The 2022 RunDonegal 5K organising committee is hoping that around 500 will take part in the event. At €10 per entry, this would yield €5,000 for the Donegal Domestic Violence Service.
"An amount like that will go a long way to finishing the units off. The core work has been covered by the council. But we need to furnish them and equip them with things we didn't get funding for such as beds, microwaves, and cooking equipment to make them habitable and allow people to move in."
The manager continued: "Between July and December last year, we had to put up more than 20 families in hotels and B&B accommodation which wasn't really suitable. What we'd ideally hope is that figure would drop substantially and that we could actually house people in proper, safe housing where people can actually live as a family and carry on life, as opposed to being in a hotel which is not ideal.
"A total of 45 families applied for accommodation. We were able to put some of those up in the refuge - that was just one family because the other families weren't moving on. Most went into hotels and some stayed with family and friends or went back into situations that weren't ideal like sofa-surfing.
Ms Hainsworth also pointed out that the Donegal Domestic Violence Service received 31 applications for accommodation for the first three months of this year. Add in the 38 children of some of the applicants means that a total of 69 people were in need of safe housing during the first quarter of 2022.
"Three families have come into the refuge, six have been in hotel accommodation, while two have gone through the council or the homeless supports," she commented.
Not being able to look after everyone who contacts the service seeking accommodation is a source of great frustration to the Donegal Domestic Violence Service manager and her team.
"We now have one unit free in the refuge and there are two different clients that could be going into it. Somebody has to make a decision at the end of the day as to which takes priority, and we're just going to end up hiring a B&B somewhere else. It's not a very pleasant decision to have to make. Most of the clients need access to proper and secure homes where people can carry on with their life, where their children can still go to school, where they can cook their own meals, and where they can sleep in their own rooms.
"It's not a communal refuge. We haven't got people living on top of each another - everybody has their own units here. We try and maintain that autonomy, but it is tricky," the manager said.
Donegal Domestic Violence was established in 1991 following the murder of a local woman by her ex-husband. In response to this tragic incident, a group was formed that received support from the North Western Health Board to manage a three-bedroomed house in Letterkenny, which became the refuge. In 2014 after a number of years of lobbying, funding was secured through the Department of Environment to develop a purpose-built refuge site.

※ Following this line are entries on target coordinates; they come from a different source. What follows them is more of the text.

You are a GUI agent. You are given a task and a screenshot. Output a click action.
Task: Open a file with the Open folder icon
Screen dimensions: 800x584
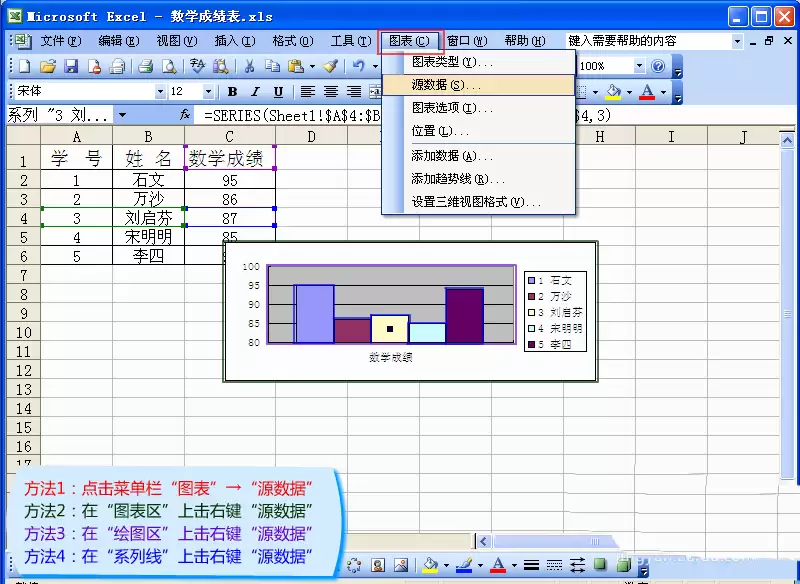pos(47,66)
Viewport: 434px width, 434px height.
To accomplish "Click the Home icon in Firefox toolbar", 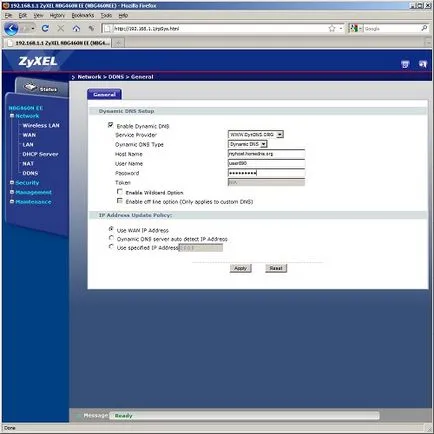I will pyautogui.click(x=76, y=29).
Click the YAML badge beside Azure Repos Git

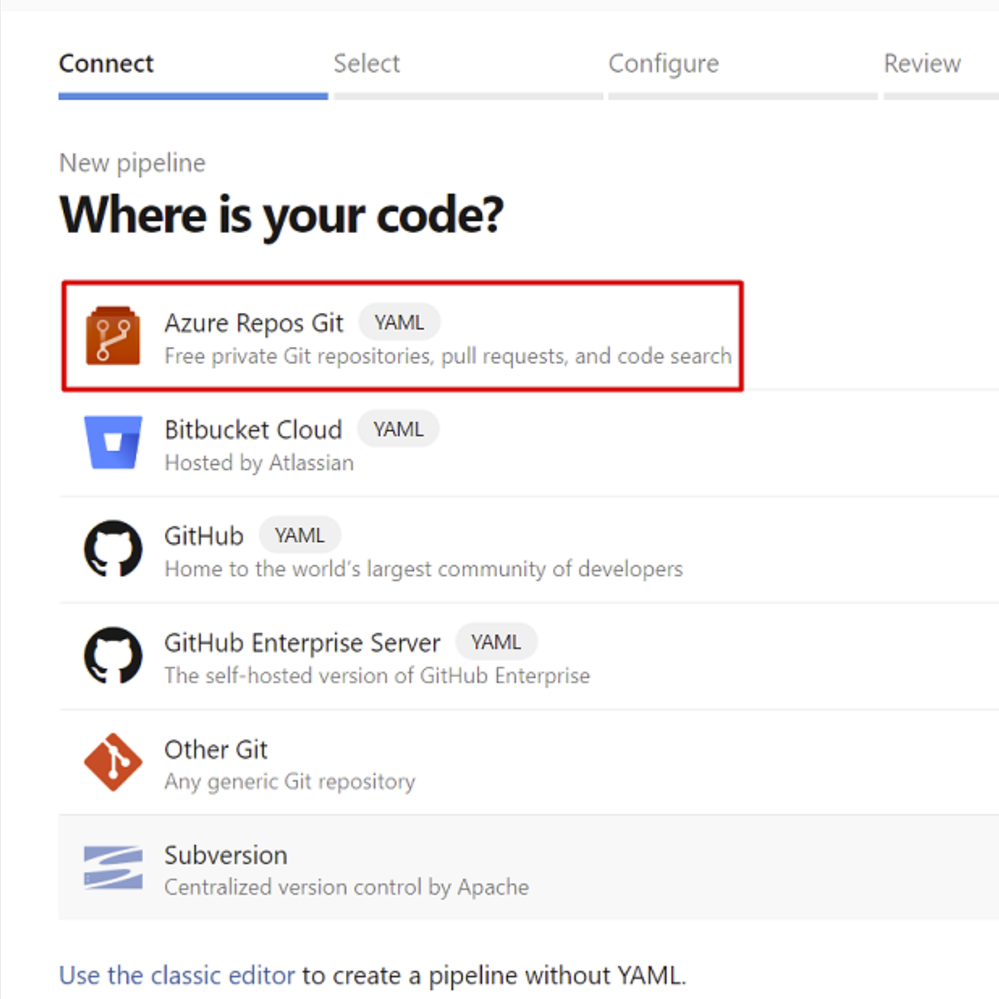399,322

"We're lucky that we moved because we were in a communal refuge facility, and we moved here into the purpose-built unit. For the vast majority of that time, it was very much a service trying to get off the ground with very limited resources and facilities.
"We have seen a shift and Tusla has become more involved and became more embedded in the state system. The service has developed and evolved and I think our knowledge and experience have evolved and developed as well. The range of services we offer now has certainly increased."